The Bank of Japan’s decision to keep both its interest rate and its asset purchase program unchanged, could mean that negative rates will mainly be tested in Europe. Following the negative reaction in Japan from both the banking sector as well as the wider public, the Bank was reluctant to push rates lower so soon after pushing them below zero for the first time in history back in January. Therefore, it looks like the Bank of Japan is going to keep charging certain balances held by financial institutions by -0.1% but not drive that rate further into negative territory. A negative rate of -0.1% is unlikely to mean that negative rates are going to be used more widely in the Japanese banking system, although it should be noted that the country’s 10-year bond also has a slightly negative yield.
This leaves Europe as the main testing ground where negative rates are being used. Depending on the success of the experiment, negative rates might be used more broadly by other central banks outside of Europe in the case of a future crisis. Specifically, negative rates are present in the Eurozone (now at a deposit rate of -0.4%), Sweden (-0.5% repo rate) and Switzerland (-0.75% target mid-point for 3-month London interbank rate). Denmark also has a -0.65% rate on certificates of deposit, but the country’s currency has to track the euro, which makes it necessary to follow the ECB in terms of monetary policy.
Therefore these are the countries that will be closely watched as the experiment is running its course. Of course even in Europe the banks are careful not to charge retail customers with positive balances, as this could create a backlash. It is possible therefore, because of the reluctance to pass on negative rates to all their customers, the profitability of the banking sector might be hurt.
Financial markets are sceptical as to whether negative rates are going to have an impact on stimulating lending and boosting growth. The adoption of negative rates can signal an economy that is in deep distress rather than bolster confidence about the future. In addition negative rates tend to hit savers and pension and insurance funds, which have come to expect an income from cash and safe fixed income investments. Instead such investors are forced to undertake more risks in lower-quality bonds or to invest in volatile equity markets; a recipe that could lead to a bubble. Therefore it remains to be seen if such instruments are going to be effective or damaging in the long-run.

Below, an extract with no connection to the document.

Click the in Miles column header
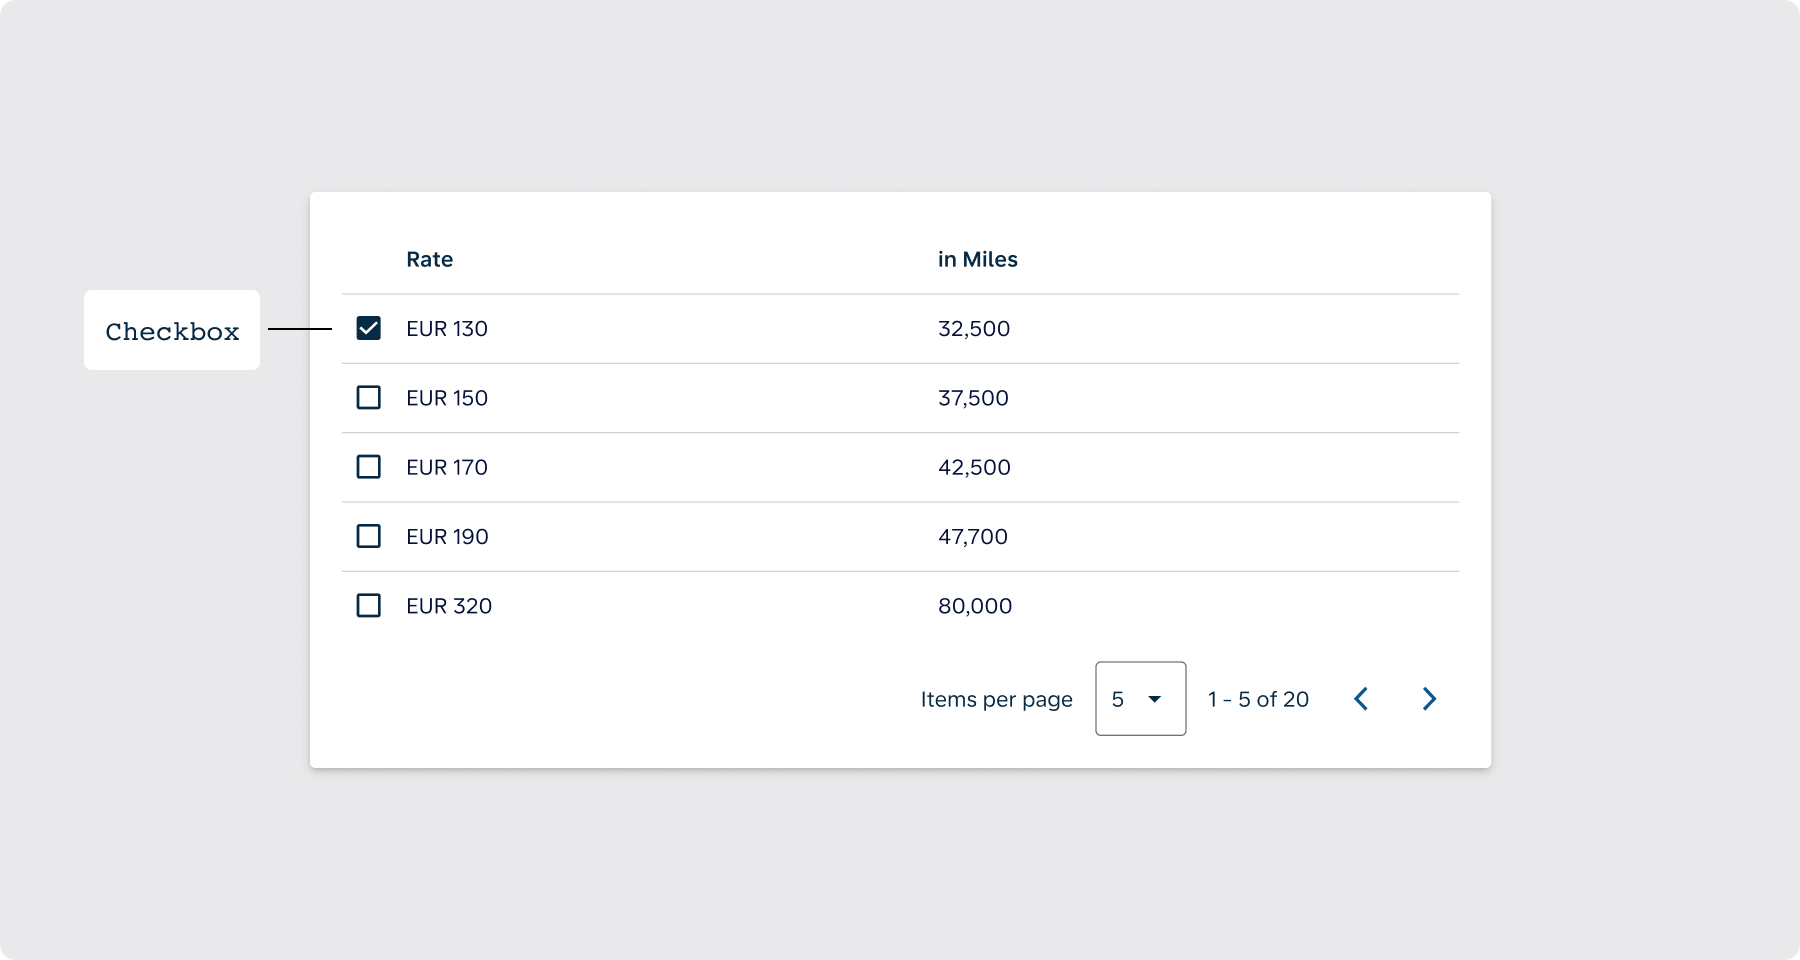(977, 260)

In currency markets, the adoption of negative rates (Bank of Japan – January) or the driving of rates even deeper into negative territory (ECB – March) did not lead to the expected depreciation of either the yen or the euro. Perhaps this is due to the realization that negative rates have a limit and medium-term expectations of future policy – which is what usually drives exchange rate movements – imply very limited scope for additional action such as even more negative rates.